Cavs Reinvent Themselves - Ian Thomsen - SI.com
"Wallace and Ilgauskas don't appear to complement each other,'' a rival general manager said. "They'll have to play together at times, but Ben can't go in the post because he can't score down there. On the other hand, they're going to be [great] defensively up front.''
But another executive pointed out that Wallace could benefit from playing alongside the length and offensive skill of Ilgauskas. The Cavaliers ranked only 22nd in field-goal defense (yielding 46 percent) before the trade, and the arrival of Wallace could help enforce a new commitment to the defensive end.

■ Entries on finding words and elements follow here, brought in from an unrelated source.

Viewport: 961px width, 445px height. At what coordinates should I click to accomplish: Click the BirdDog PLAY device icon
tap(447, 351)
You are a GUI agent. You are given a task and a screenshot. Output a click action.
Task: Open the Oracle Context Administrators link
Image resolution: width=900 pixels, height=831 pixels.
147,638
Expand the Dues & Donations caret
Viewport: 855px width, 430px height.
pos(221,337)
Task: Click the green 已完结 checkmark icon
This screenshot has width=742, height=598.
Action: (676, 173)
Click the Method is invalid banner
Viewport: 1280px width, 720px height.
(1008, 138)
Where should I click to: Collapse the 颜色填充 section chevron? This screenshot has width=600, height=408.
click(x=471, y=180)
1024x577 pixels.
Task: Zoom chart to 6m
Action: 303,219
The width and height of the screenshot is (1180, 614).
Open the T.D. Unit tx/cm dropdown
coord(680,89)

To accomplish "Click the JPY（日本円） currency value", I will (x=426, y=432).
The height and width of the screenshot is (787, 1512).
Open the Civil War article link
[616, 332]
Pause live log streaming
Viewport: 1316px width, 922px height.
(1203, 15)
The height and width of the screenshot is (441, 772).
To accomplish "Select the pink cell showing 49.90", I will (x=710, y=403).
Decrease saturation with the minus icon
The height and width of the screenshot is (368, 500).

The questions of chemistry on the Cavaliers' front line might be offset by the perimeter shooting that will be provided by Szczerbiak and West, who will also help address Cleveland's need at point guard. If the two former Sonics play a prominent role in the offense, it will only help space the floor for LeBron James, who is having an MVP year.
The Cavaliers were the protagonist in this trade, as they increased their long-term financial commitments while declaring their intention to overtake Boston and Detroit in the Eastern Conference playoffs. It's hard to envision how all of the new pieces will fit together, but that's where the versatility of LeBron comes in: His ability to elevate the play of his teammates will be put to good use in making sense of the Cavaliers' roster.
Sizing Up the East - Jack McCallum, SI.com
They could be there again: Cavaliers
Well, the waters certainly got muddied by Thursday's 11-player, three-team, you-take-some-of-my-refuse-and-we'll-take-some-of-yours deal. The Cavs received Wally Szczerbiak and Ben Wallace and parted with Drew Gooden and Larry Hughes. Szczerbiak and Wallace are capable of some big-time pouting, but I have to assume that if they want a ticket to the Finals, they had better understand that this is LeBron James' show.
You want to bet against LeBron? In this conference? During a season in which, for the first time, he is being mentioned along with Kobe Bryant as The Best Player in the Game? I don't. Like the Pistons, the Cavs have some tough road swings out of the way, and if James stays healthy there's no reason to believe he won't do the same thing in the conference finals that he did last year. (Which was to beat the Pistons almost by himself.)